▶ [EXERCISE DETAILS]
Could you repeat the listing exactly, leaving out the pictures?

▶ [PROVIDED DATA]
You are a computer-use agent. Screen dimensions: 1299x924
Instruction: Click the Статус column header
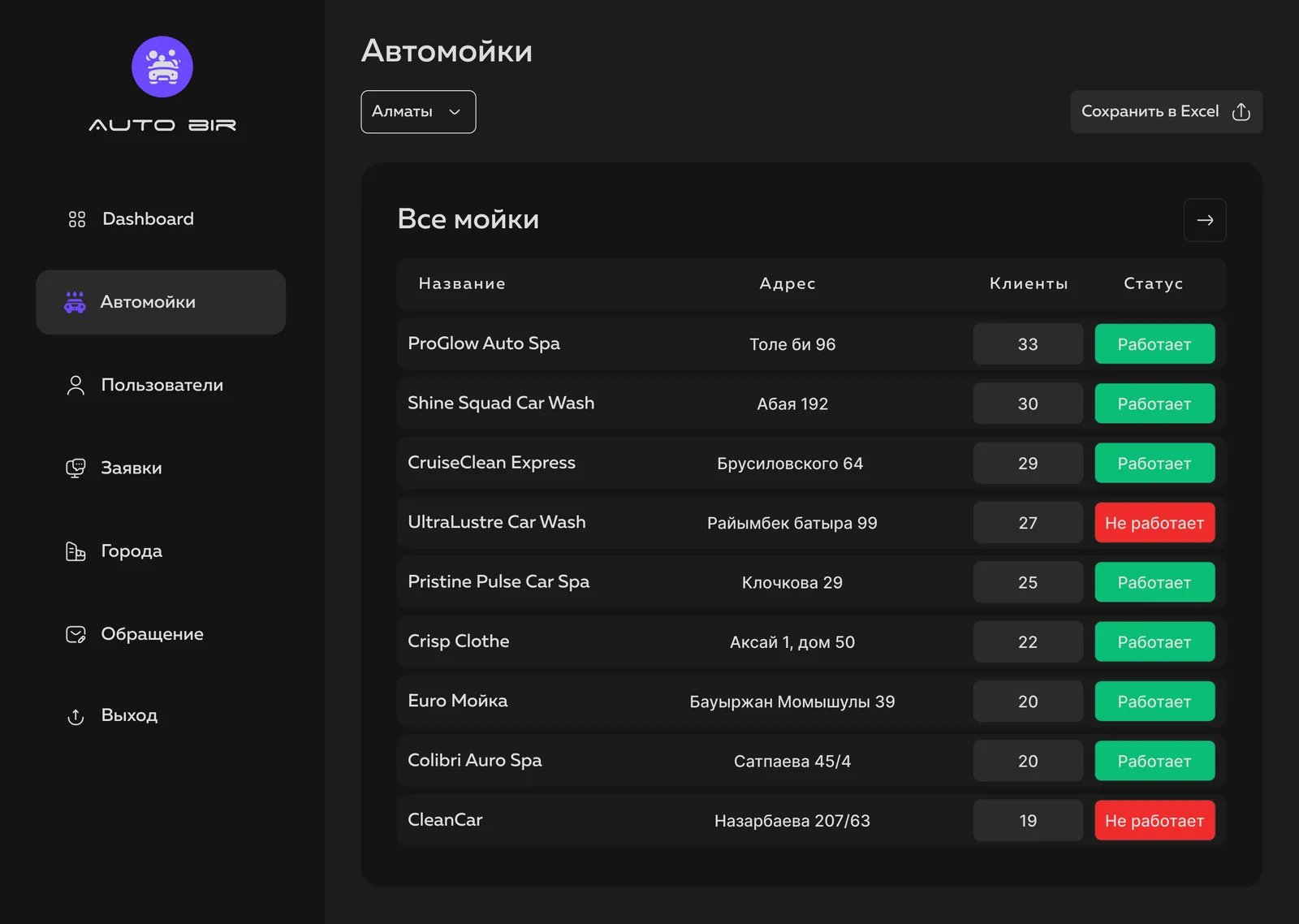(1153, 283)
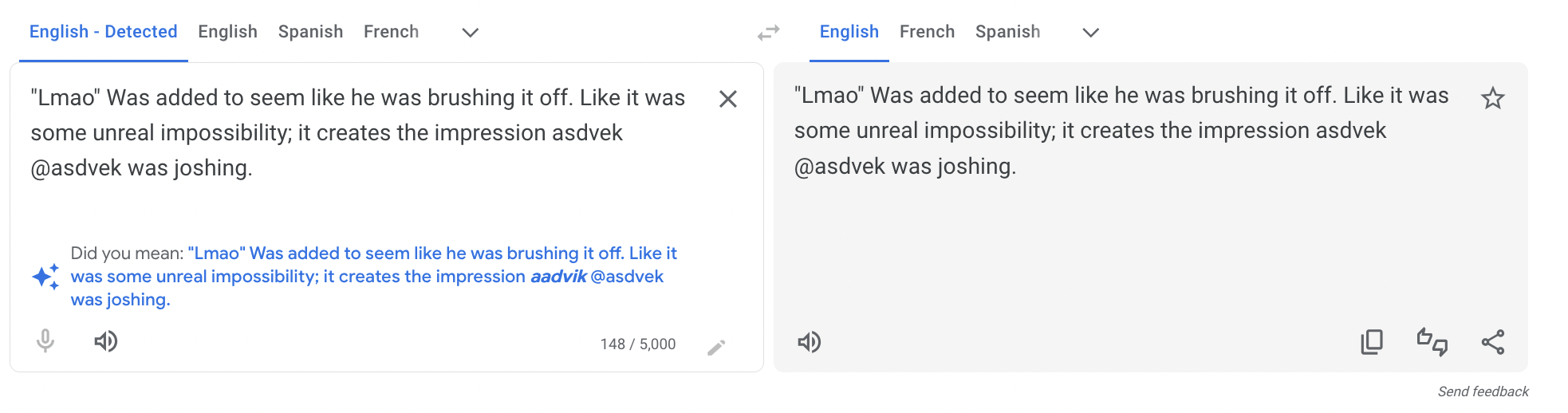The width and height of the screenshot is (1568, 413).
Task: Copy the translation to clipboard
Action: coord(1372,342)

▶ [RESPONSE AREA]
You are a computer-use agent. Screen dimensions: 1299x924
Instruction: Click the Статус column header
(1153, 283)
The width and height of the screenshot is (1568, 413).
Task: Copy the translation to clipboard
Action: coord(1372,342)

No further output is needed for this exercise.